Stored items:
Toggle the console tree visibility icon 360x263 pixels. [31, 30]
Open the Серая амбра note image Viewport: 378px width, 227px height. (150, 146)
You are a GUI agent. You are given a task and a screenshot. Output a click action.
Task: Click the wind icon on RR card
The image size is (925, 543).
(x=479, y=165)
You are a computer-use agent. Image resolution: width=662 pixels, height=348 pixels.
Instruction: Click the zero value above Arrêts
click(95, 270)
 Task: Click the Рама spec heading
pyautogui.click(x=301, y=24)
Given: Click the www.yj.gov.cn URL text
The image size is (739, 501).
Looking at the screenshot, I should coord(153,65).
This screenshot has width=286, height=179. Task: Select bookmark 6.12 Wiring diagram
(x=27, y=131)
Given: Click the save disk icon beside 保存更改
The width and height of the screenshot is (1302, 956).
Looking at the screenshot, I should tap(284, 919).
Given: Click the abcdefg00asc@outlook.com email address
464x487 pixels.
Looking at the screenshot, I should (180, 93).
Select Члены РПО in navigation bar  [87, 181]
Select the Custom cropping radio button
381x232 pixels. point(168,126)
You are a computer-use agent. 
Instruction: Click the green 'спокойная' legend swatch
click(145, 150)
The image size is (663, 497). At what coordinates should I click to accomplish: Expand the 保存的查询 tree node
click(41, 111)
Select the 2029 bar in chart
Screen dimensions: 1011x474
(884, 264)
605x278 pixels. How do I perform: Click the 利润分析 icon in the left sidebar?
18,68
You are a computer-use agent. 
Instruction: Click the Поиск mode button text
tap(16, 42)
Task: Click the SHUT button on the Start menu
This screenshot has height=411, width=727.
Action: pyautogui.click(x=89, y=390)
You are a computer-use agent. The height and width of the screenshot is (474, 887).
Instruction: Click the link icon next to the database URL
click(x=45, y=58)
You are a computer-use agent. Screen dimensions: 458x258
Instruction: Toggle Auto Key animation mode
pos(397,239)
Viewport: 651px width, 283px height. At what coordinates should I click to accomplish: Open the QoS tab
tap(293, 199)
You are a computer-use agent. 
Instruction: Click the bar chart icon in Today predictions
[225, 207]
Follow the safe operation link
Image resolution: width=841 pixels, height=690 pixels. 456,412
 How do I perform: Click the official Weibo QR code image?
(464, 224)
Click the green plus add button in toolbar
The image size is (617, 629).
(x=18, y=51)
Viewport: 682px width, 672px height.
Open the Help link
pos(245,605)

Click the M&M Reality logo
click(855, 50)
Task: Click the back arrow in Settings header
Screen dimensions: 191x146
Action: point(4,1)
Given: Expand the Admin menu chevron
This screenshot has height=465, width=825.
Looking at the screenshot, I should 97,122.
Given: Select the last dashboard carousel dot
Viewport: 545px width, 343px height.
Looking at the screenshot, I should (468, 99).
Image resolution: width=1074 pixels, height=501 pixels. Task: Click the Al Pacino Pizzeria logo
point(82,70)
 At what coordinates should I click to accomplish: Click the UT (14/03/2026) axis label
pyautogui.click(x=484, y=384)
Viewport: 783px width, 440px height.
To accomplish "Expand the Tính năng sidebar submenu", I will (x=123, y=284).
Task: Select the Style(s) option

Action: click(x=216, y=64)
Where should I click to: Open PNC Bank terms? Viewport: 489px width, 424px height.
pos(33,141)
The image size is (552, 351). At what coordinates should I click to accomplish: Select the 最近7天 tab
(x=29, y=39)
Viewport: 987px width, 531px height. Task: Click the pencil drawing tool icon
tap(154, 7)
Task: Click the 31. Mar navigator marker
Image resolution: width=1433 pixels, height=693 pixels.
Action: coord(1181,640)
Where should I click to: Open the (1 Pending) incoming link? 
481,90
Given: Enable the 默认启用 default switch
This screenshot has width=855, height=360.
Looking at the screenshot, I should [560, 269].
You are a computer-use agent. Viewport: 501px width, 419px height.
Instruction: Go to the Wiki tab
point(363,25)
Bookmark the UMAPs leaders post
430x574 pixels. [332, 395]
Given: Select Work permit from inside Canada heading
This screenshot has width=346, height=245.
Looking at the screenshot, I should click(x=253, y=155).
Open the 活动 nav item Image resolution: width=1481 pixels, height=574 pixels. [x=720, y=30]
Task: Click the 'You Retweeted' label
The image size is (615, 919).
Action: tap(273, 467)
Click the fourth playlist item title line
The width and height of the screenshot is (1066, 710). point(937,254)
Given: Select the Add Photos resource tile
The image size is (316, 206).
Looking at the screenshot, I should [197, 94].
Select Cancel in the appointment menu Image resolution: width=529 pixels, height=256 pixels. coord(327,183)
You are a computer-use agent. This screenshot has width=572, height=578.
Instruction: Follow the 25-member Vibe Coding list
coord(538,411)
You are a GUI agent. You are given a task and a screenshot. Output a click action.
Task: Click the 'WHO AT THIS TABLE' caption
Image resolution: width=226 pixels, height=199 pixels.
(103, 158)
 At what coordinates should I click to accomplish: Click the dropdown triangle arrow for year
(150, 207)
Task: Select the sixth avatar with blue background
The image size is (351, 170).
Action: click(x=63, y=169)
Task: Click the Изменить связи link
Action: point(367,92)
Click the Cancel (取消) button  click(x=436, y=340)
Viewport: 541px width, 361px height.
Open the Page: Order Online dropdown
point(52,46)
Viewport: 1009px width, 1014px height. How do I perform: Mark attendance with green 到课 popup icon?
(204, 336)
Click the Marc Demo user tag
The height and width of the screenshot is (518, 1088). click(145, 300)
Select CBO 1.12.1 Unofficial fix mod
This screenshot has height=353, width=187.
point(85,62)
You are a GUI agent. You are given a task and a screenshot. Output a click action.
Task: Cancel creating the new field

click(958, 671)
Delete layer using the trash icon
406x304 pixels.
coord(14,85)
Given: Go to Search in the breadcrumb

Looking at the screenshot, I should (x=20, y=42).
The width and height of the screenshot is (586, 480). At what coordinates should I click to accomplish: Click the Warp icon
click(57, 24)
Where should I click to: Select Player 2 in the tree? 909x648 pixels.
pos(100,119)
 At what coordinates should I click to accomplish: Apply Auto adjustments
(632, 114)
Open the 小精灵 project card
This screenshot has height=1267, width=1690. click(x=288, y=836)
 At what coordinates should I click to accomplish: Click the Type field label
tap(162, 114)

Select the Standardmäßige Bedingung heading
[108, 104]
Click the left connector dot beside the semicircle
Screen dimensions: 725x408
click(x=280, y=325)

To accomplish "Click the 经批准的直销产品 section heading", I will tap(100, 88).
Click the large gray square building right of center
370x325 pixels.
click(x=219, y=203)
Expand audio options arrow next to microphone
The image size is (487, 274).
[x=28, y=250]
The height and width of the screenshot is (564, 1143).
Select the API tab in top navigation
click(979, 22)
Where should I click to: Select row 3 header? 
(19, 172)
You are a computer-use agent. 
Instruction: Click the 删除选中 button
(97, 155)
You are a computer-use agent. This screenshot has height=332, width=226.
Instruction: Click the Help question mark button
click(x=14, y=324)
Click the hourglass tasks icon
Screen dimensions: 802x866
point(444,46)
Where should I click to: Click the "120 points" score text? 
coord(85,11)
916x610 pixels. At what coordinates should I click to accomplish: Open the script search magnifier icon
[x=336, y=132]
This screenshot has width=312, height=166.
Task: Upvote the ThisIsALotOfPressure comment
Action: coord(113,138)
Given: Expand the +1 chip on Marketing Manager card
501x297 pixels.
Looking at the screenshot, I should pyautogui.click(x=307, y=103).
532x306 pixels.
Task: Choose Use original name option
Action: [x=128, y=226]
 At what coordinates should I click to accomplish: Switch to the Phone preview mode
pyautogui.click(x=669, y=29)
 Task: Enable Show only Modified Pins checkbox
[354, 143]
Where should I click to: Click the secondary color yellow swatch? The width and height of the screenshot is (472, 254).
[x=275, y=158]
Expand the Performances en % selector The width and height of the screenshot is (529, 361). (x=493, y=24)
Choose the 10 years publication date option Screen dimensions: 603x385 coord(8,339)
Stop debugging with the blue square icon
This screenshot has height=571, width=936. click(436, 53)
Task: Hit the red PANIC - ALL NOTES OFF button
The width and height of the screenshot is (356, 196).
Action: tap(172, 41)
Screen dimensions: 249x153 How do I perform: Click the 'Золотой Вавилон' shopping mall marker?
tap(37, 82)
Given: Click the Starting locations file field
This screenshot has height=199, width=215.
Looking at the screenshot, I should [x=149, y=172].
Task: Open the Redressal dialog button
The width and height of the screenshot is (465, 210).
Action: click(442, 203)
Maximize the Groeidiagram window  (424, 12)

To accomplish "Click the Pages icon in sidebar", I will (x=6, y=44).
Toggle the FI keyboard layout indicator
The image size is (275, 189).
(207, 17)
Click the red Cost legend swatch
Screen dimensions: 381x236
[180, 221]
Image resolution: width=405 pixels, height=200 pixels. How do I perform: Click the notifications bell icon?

TASK INSTRUCTIONS: If a line of the entries holds the word "beside", copy it out.

WRITTEN REPLY:
Given: Click the save disk icon beside 保存更改
Click the left connector dot beside the semicircle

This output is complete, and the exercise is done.